§ 本文抜粋
◆ ◆ ◆ ◆ ◆

標高1000m付近の謎の小屋 小屋入口に駐車
小屋の下の堰堤。地形図ではここから登山道ありなのだが・・・ 堰堤で対岸に渡ろうとしたがこの傾斜は無理
堰堤付近に橋無し。すぐ上流で渡ることに 倒木で対岸に渡った
対岸に登山道は無い 次の堰堤
蔓が絡んだ藪でやっかい 根曲がり木もやっかい
赤鉄骨の堰堤が登場 堰堤前まで林道が達していた。橋無し
林道終点から神ノ山尾根登山道が始まる 黒川沢左岸に登山道が延びる
標高1200m付近で残雪に達する。ただし雪は沢だけ 標高1230m付近
標高1270mの沢分岐。立木に山スキー用標識あり 標識は雪面から5mくらいの高さにあった
稗田山を目指すので沢分岐は右へ 1360m鞍部で尾根に出る
尾根に出ると雪は皆無 灌木と根曲がり竹の藪が山頂まで続く
稗田山山頂。人工物は皆無 稗田山から北西を見ている
稗田山から南東(スキー場方向)を見ている 途中で見かけた境界標識
1360m鞍部から西へ 1380m峰付近は南を巻いた。ここから残雪が登場
1370m鞍部からの登り。結構な傾斜
標高1450m付近から見た赤倉山方面。壮絶なガレた斜面が続く。1911年(明治44年)8月8日未明に大崩壊した現場
標高1450m付近から見た頚城山塊
1534m峰の東を巻く
標高1600m付近 標高1640m付近
標高1650m付近。赤倉山への尾根に乗った 赤倉山。尾根が谷に分断された不思議な地形
北側から斜面に取り付く 見えている最高所が赤倉山山頂
赤倉山山頂。シラビソ倒木が目立つ 赤倉山から見た稗田山。雪が無い
赤倉山から西を見ている 赤倉山北側の谷筋から西へと登り始める
標高1740m付近から見た赤倉山 標高1770m付近。いつの間にかシラビソ樹林に
カモシカの糞。足跡も多数あった 標高1850m付近。ツボ足では脛まで潜って時間と体力を消耗
標高1860m付近。シラビソが低くなる 1894m峰から南西を見ている
1894m峰付近から見た頚城山塊〜戸隠連峰
1894m峰付近から見た後立山北部。例年より白いような
標高1930m付近から見た山ノ神(奥のピーク) 標高1930m付近から見た山ノ神(なだらかなピーク)

◆ ◆ ◆ ◆ ◆

§ 抽出データ
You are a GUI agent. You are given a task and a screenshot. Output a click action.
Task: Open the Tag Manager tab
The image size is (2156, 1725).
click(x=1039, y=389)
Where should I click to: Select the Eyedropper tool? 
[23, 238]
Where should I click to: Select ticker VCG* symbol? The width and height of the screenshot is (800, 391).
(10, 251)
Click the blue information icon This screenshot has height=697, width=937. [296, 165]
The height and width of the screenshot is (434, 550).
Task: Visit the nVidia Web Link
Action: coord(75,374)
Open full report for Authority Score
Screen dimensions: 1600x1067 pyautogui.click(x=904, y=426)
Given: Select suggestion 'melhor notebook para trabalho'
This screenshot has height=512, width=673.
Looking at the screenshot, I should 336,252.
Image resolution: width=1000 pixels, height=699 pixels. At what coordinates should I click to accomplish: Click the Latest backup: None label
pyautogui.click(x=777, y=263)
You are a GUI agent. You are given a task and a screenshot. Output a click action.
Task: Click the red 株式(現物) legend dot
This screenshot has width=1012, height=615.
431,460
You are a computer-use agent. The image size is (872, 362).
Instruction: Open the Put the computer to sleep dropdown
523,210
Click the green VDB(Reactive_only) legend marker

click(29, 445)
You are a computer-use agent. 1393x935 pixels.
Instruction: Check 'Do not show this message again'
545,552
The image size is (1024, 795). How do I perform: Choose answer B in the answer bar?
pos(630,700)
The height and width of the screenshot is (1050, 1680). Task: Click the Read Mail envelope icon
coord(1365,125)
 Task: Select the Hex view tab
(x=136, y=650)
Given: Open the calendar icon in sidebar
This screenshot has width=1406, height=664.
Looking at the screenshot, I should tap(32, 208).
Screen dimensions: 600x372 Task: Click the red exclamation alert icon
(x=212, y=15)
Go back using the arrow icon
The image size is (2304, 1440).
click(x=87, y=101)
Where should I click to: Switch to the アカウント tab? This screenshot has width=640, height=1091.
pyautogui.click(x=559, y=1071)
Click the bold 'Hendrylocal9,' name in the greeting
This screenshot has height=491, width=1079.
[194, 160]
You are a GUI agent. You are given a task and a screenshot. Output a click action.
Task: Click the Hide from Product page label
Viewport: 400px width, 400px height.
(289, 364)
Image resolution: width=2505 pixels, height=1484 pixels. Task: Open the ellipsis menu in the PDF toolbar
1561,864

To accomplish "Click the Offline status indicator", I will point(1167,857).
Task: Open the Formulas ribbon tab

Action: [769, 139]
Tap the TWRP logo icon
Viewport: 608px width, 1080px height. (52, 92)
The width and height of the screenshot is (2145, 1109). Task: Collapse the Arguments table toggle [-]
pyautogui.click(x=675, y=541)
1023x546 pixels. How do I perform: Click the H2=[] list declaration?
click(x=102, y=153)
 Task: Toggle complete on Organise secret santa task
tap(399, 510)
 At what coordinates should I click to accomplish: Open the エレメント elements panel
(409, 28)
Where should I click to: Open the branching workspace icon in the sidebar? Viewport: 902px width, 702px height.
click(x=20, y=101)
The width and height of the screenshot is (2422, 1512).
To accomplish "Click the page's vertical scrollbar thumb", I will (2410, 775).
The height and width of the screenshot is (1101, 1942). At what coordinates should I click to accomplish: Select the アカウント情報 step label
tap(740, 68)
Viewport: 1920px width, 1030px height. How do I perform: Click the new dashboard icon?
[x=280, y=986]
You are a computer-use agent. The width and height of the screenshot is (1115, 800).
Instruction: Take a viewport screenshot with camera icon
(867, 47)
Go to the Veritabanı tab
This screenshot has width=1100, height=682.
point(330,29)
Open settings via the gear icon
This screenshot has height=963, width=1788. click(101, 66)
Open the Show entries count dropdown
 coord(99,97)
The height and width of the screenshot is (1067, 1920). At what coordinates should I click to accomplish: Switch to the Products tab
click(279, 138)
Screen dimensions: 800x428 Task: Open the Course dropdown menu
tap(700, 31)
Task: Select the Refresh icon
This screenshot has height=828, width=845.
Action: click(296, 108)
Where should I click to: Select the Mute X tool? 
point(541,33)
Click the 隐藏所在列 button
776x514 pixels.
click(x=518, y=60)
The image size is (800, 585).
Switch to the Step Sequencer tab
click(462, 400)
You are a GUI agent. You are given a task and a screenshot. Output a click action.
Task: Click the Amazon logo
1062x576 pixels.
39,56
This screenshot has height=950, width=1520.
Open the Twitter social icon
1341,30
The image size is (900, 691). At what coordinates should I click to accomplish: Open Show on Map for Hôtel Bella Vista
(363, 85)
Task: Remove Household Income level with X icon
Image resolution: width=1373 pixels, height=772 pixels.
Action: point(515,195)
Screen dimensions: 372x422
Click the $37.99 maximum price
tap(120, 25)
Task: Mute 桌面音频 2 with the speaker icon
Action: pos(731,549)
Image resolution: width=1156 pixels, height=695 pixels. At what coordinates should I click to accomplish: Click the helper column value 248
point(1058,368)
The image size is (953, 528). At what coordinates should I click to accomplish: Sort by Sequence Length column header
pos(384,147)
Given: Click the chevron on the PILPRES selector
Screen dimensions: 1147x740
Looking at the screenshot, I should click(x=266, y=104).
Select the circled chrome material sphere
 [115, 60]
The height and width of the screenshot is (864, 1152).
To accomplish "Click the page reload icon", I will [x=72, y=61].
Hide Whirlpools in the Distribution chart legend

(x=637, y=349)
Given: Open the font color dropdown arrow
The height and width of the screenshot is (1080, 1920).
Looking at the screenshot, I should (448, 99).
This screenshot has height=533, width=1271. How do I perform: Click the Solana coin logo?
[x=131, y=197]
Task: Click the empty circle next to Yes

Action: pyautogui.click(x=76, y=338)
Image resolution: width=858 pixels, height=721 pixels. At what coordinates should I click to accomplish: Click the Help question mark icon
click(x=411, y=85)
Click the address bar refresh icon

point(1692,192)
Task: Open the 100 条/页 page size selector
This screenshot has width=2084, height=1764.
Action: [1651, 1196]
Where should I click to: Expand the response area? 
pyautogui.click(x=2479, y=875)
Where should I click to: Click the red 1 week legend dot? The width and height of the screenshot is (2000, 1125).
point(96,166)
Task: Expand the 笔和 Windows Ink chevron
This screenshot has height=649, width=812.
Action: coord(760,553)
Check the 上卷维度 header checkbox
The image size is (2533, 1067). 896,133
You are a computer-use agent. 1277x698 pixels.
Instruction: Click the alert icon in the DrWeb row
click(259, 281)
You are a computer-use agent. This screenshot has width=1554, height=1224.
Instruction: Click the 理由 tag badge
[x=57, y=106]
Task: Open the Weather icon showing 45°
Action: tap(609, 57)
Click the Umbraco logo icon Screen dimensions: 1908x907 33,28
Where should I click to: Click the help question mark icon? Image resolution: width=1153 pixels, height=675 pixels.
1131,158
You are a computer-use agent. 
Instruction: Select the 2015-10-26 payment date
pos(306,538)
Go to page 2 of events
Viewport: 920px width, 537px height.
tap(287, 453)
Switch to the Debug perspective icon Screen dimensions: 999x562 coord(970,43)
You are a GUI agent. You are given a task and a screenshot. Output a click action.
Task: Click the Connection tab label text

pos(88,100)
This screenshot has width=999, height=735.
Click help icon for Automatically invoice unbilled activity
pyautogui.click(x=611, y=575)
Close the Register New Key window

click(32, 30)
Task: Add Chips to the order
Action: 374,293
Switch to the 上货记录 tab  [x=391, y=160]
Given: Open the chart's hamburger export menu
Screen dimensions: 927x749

◆ ◆ ◆ ◆ ◆

§ 実施事項
A – 山行記録にある一文「標高1200m付近で残雪に達する。」を英語に翻訳せよ。
B – 山行記録の最終行に続く文章を書け。
データはここでは一切使用しない。

§ 課題別の結果
A – The route reaches lingering snow at around 1,200 m elevation.

B –
山スキー用標識 最後の登り。脛まで潜り続けてもうヘロヘロ
山ノ神山頂
山ノ神から見た北東〜東〜南〜西の展望(クリックで拡大)
山ノ神から見た地蔵山、乙妻山、高妻山
山ノ神から見た後立山
山ノ神から見た焼山 山ノ神から見た火打山
山ノ神から見た妙高山 山ノ神から見た雨飾山
下山開始。相変わらず柔雪で下りでも苦労 下りでは山スキー用標識を頻繁に見かけた
標高1930m付近で尾根を離れて南東へ下る カモシカもラッセルに苦労しているようだ
標高1780m付近。顕著な尾根地形で現在地が判明 標高1700m付近。この尾根に乗る必要あり
トラバースで標高1700m付近で尾根に乗る 標高1680m付近
標高1680m付近で古いスキー跡に遭遇 標高1650m付近
標高1610m付近で往路の自分の足跡に遭遇 標高1550m付近。尖っているのは1534m峰
標高1540m付近から見た稗田山 1370m鞍部から谷を下る。夏道があるはずだが残雪で見えない
雪が薄くなって流れが出ている箇所も 標高1270mで往路に合流
ハイドレーションの落とし物。枝にかけておいた 標高1200m付近で夏道登場
夏道はしっかりしている 赤鉄骨堰堤には多数のシールが貼ってある
堰堤直下で渡渉したが石で滑って水没・・・・ 林道終点。ここまで車で入って渡渉が正解
林道は落石多数だが大きなものは無し 駐車箇所到着


・長野県内で姫川西岸の山は、残すところ栂池自然園周辺の山だけとなった。ここは標高が高く地域的に残雪が豊富で、地形的にも危険と思われる場所は無く、他の山でで雪が減った残雪期最終盤に楽しむのがベストと言えるだろう。何年も前から考えていた場所だがコロナ騒ぎで県を跨いだ移動の自粛ということもあり、今年は登ることにした。

・このエリアの未踏峰は稗田山、赤倉山、山ノ神、鵯峰、栂立の5山で、稗田山、赤倉山、山ノ神、鵯峰は地形図記載の山だが、栂立は日本山名事典記載の山である。エリア的にまとまっているので一回で片付けたいところだが、距離的/標高的に考えると日帰りは厳しそうで、2回に分けて日帰りでやることにした。

・まず最初に東側半分の稗田山、赤倉山、山ノ神。地形図を見ると白馬乗鞍温泉スキー場から山ノ神経由で天狗原に破線が描かれている。登山道があるかネットで軽く調べたら、あまり歩く人はいないようだが存在はしているとのこと(私が見た記録だと年に数人程度しか利用者がいないと書かれていた)。どのみち、今の季節なら大半の区間は残雪に覆われているので半分廃道状態でも大きな問題は無いだろう。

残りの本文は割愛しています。